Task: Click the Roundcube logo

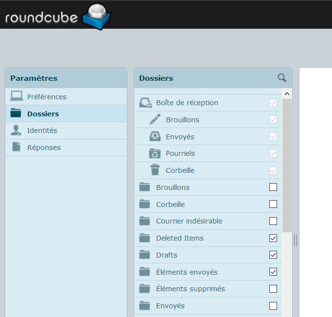Action: coord(58,16)
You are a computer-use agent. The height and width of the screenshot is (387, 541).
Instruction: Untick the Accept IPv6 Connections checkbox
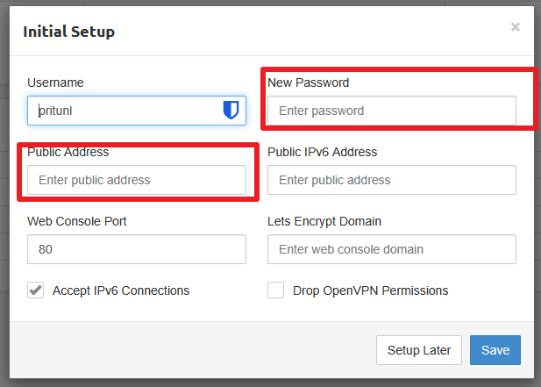pyautogui.click(x=36, y=290)
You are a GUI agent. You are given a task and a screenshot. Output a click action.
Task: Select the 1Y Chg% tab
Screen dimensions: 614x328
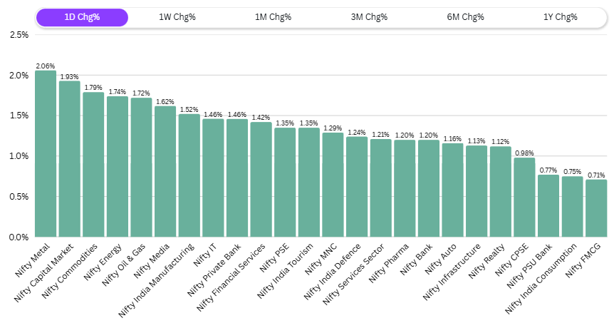560,17
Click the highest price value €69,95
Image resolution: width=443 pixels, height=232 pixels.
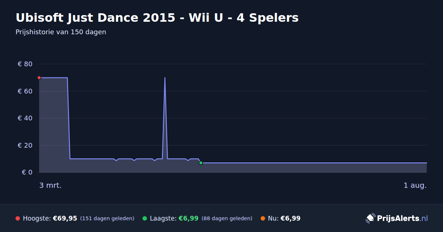[65, 218]
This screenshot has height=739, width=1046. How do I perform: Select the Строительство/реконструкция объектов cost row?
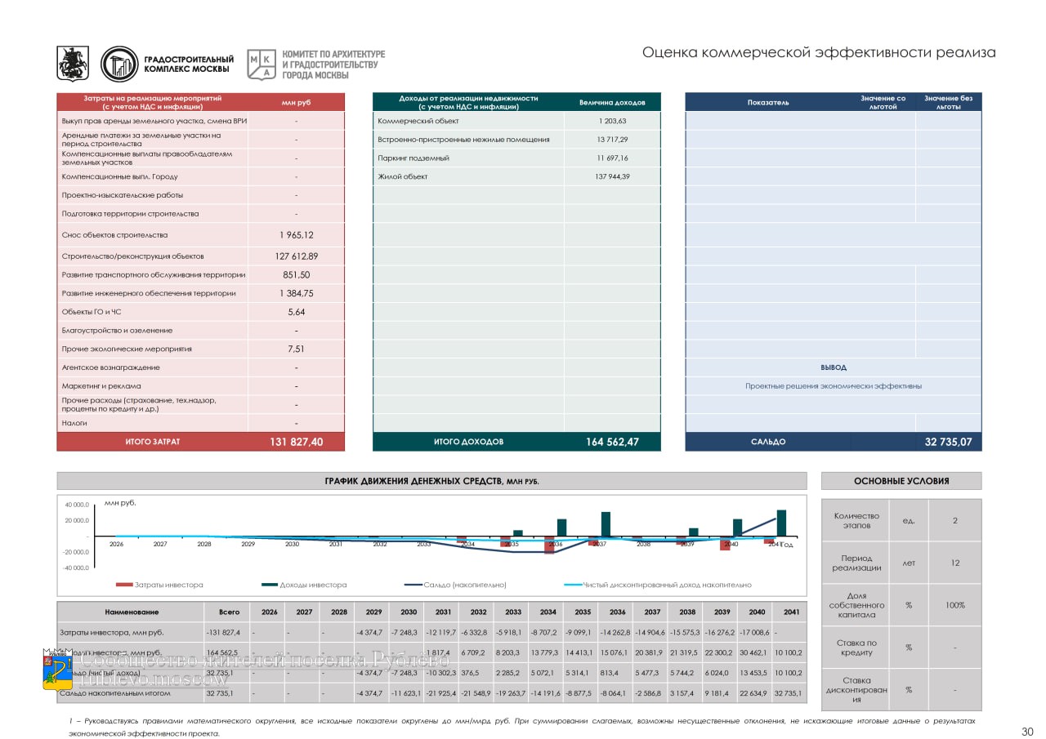200,256
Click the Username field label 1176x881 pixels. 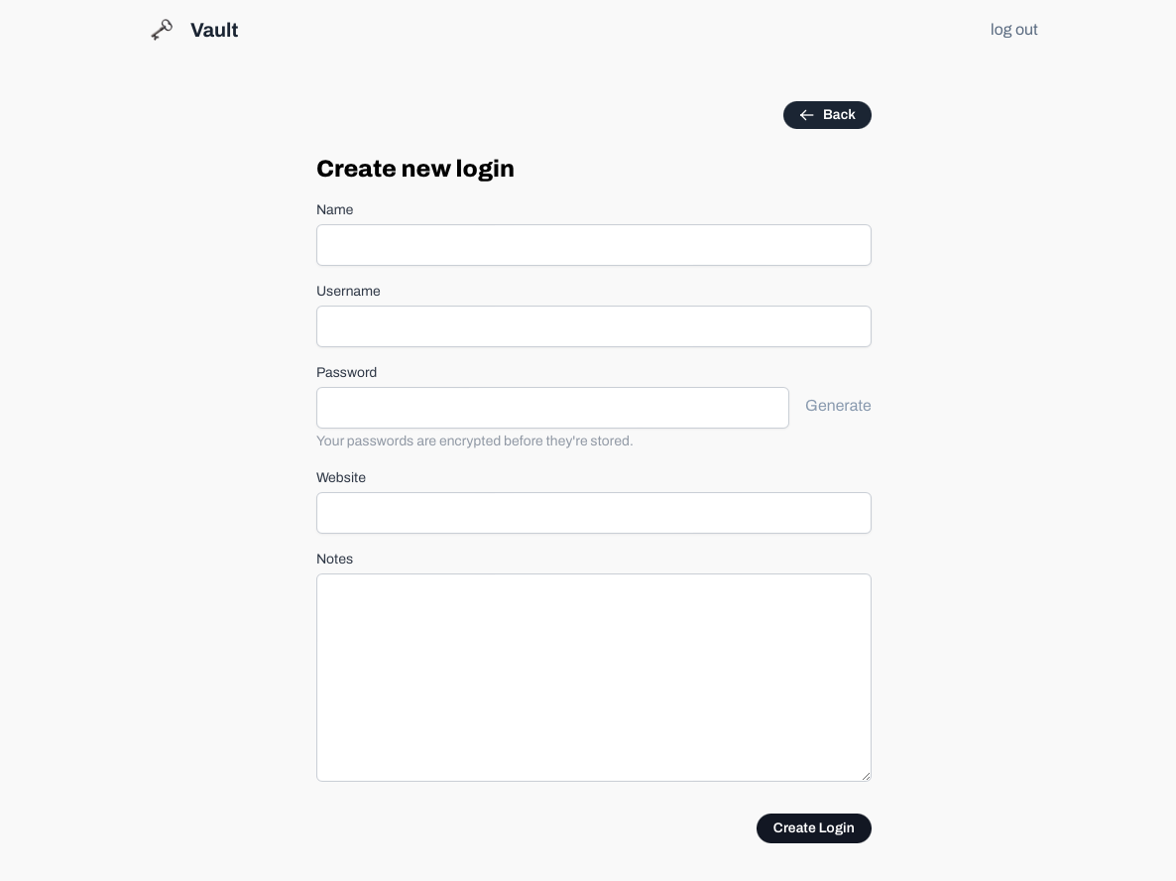348,292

☆ ☆ ☆

• _WORK TO COMPLETE_: How many lines of the records above contain the word "Select"? Give only the number.

• _ANSWER TO THE PROBLEM_: 2